◆ WHAT THE TASK ASKS ◆
Dropping every picture, set down exactly the lines in the entries below, starting with the line with "Task: Open Compra" and going on through the line with "Task: Delete the".

[Records from a collection]
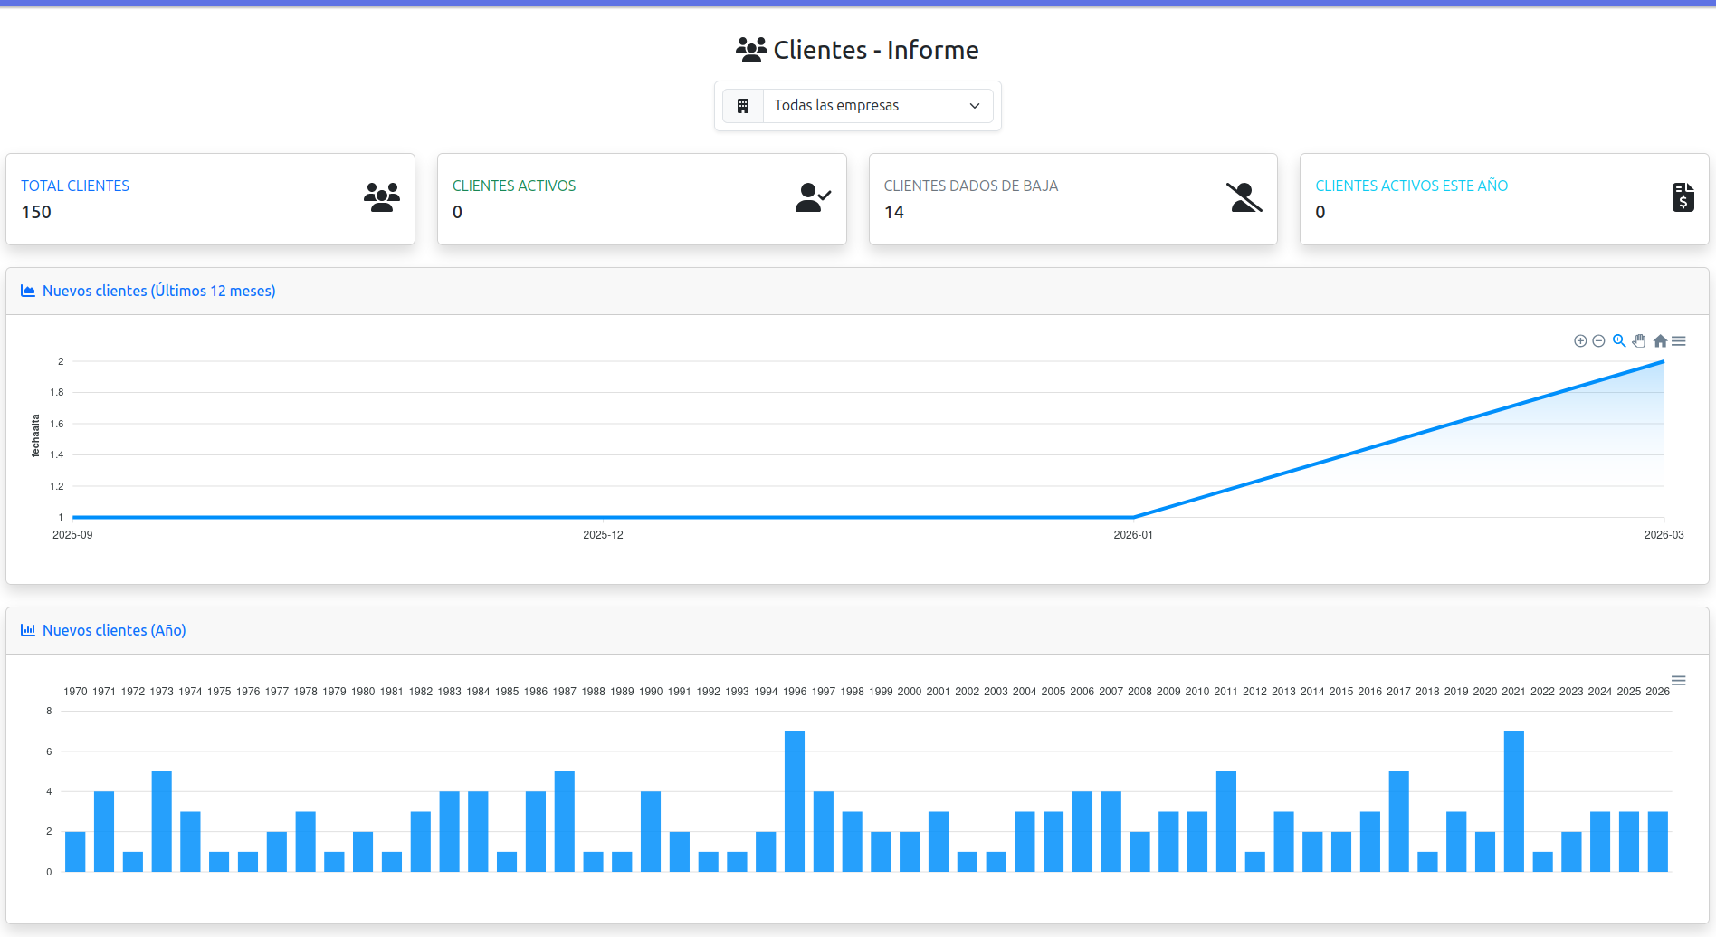The width and height of the screenshot is (1716, 937).
Task: Click the Clientes Dados de Baja icon
Action: click(1244, 197)
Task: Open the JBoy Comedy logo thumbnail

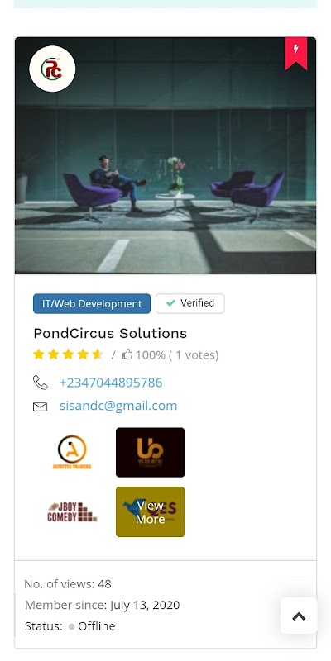Action: coord(72,511)
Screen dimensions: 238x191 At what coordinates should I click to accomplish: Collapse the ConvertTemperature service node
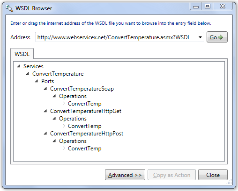click(28, 74)
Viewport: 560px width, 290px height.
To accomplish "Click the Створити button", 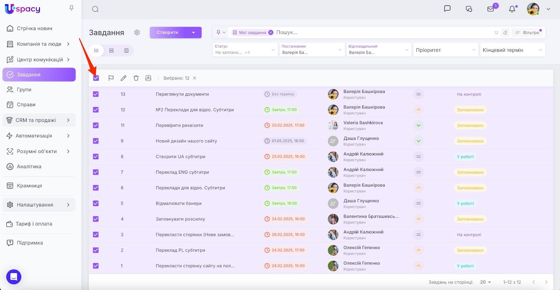I will click(x=167, y=32).
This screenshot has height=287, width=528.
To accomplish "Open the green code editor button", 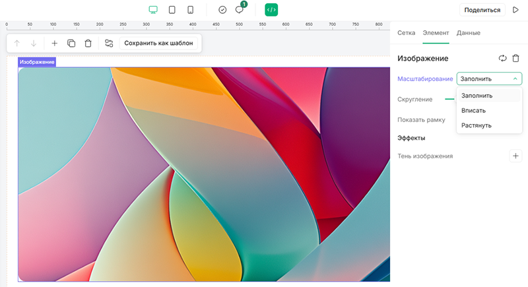I will click(271, 10).
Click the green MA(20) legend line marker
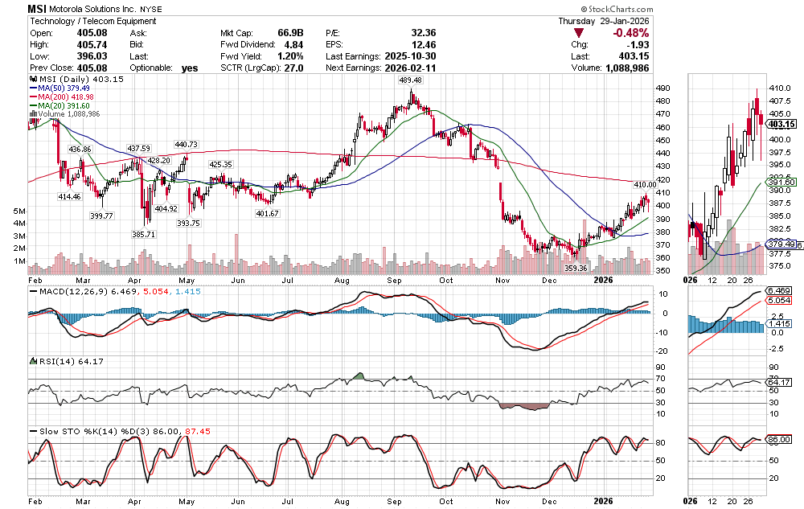This screenshot has width=804, height=509. tap(32, 105)
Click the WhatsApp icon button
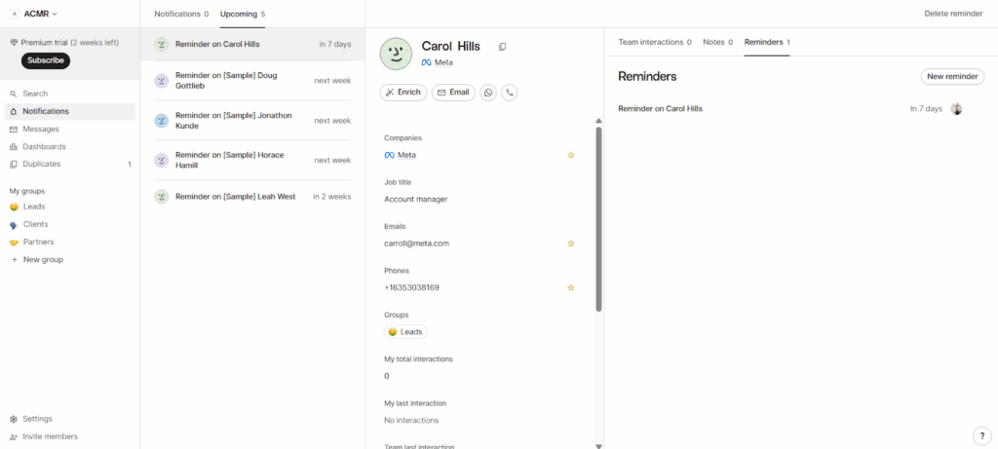Viewport: 998px width, 449px height. 488,93
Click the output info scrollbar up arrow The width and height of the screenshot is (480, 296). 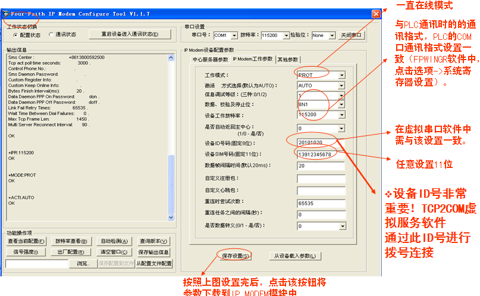click(x=171, y=55)
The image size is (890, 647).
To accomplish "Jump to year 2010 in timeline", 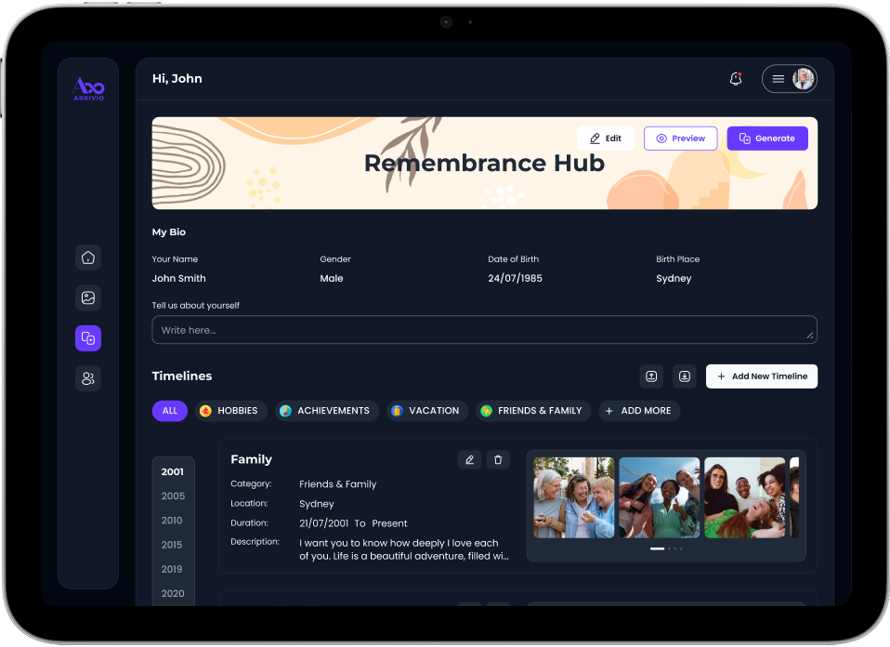I will [x=172, y=521].
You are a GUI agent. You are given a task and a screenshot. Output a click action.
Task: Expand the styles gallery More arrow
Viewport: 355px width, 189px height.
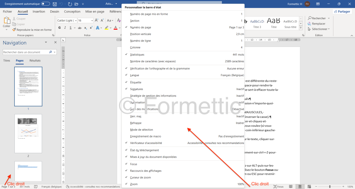click(x=301, y=28)
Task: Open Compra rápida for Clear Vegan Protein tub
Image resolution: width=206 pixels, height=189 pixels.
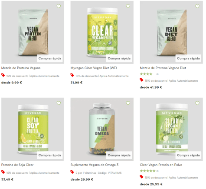Action: 188,155
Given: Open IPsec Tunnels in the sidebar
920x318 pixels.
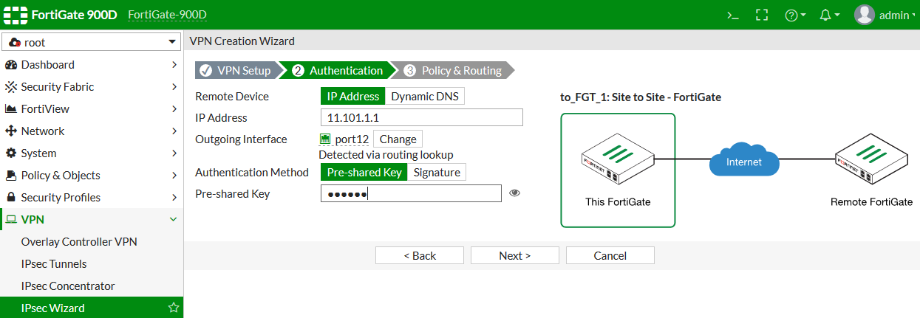Looking at the screenshot, I should click(54, 263).
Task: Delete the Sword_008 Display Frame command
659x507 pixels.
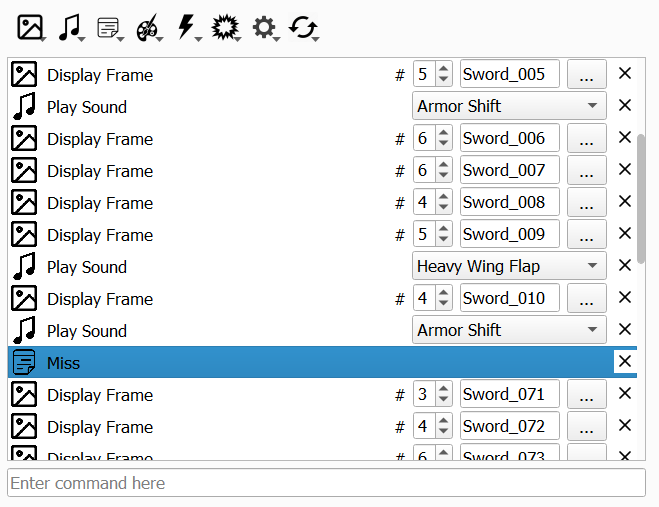Action: tap(625, 203)
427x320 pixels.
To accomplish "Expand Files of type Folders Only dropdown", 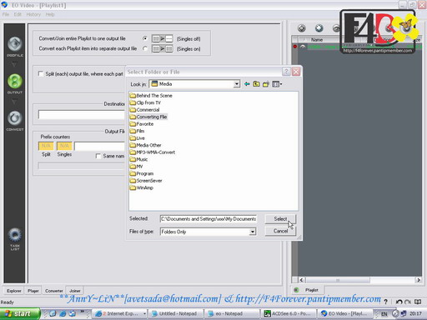I will click(253, 232).
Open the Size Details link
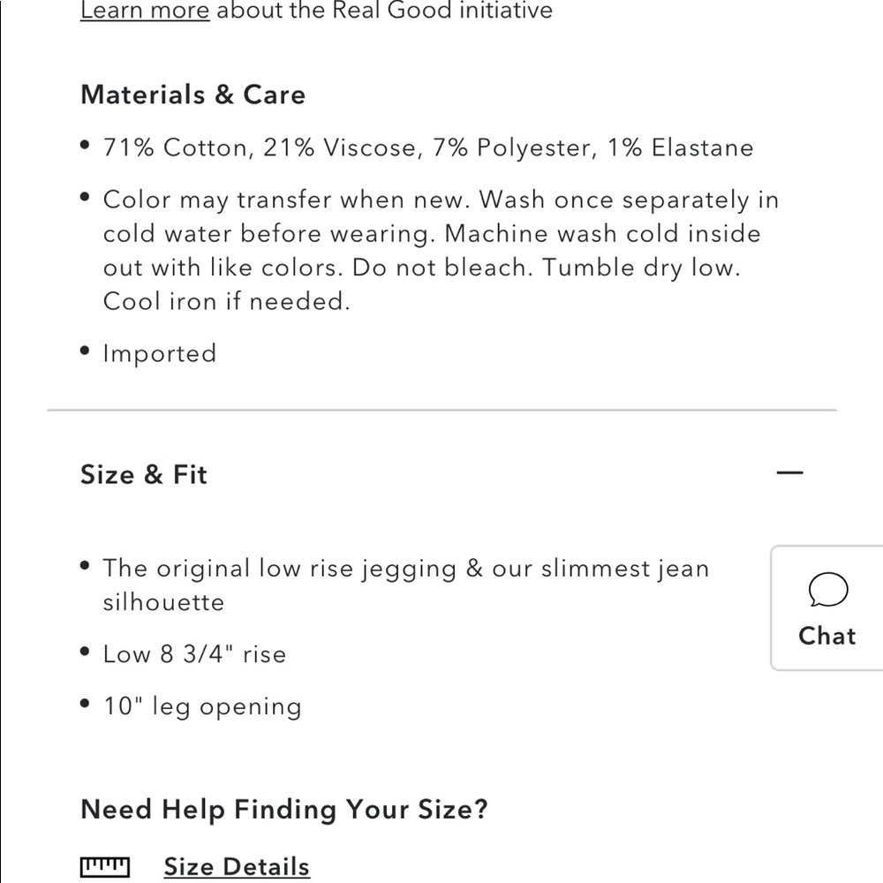 [x=236, y=866]
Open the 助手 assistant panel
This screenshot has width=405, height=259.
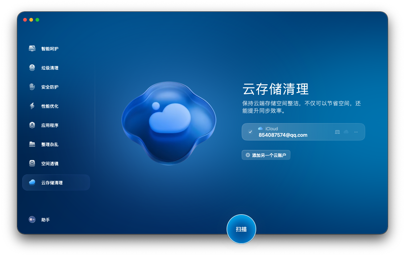coord(45,220)
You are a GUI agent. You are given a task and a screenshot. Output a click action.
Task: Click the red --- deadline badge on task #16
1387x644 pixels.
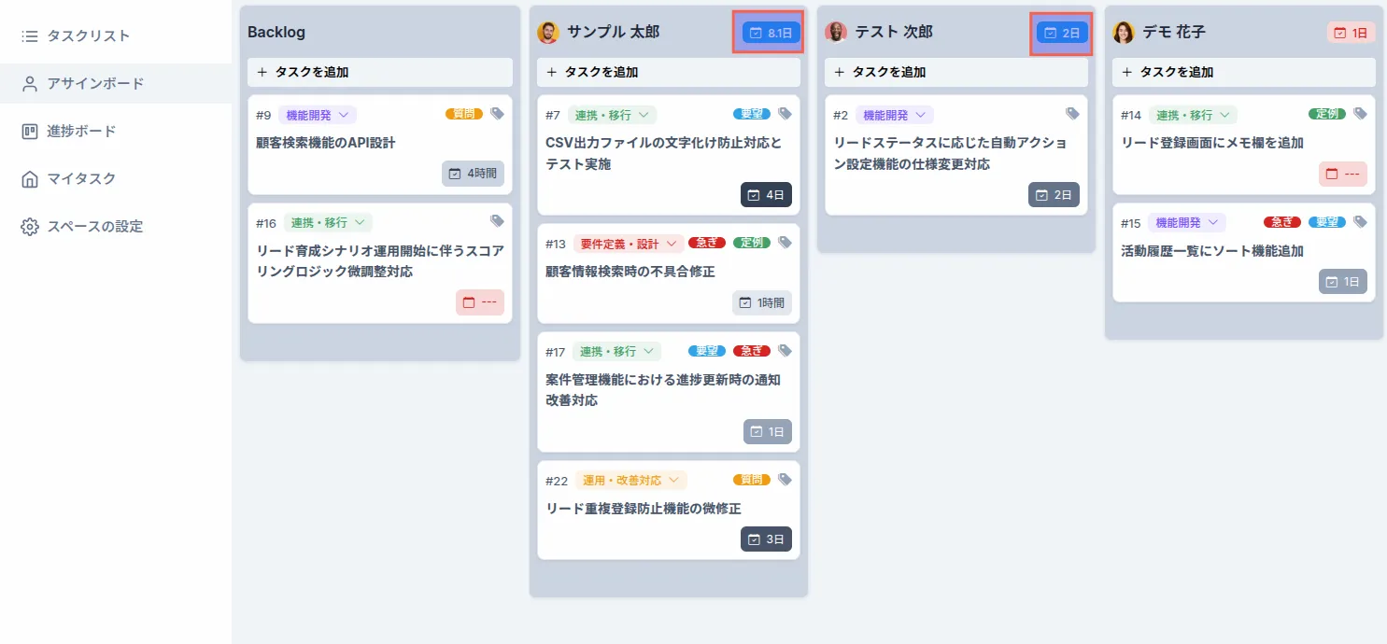click(x=479, y=302)
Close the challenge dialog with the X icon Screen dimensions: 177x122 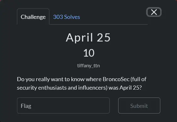tap(154, 12)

◆ ANSWER ◆
Task: Open Compra rápida for Clear Vegan Protein tub
Image resolution: width=206 pixels, height=189 pixels.
Action: 188,155
Given: Open IPsec Tunnels in the sidebar
920x318 pixels.
Looking at the screenshot, I should click(54, 263).
Task: Delete the Sword_008 Display Frame command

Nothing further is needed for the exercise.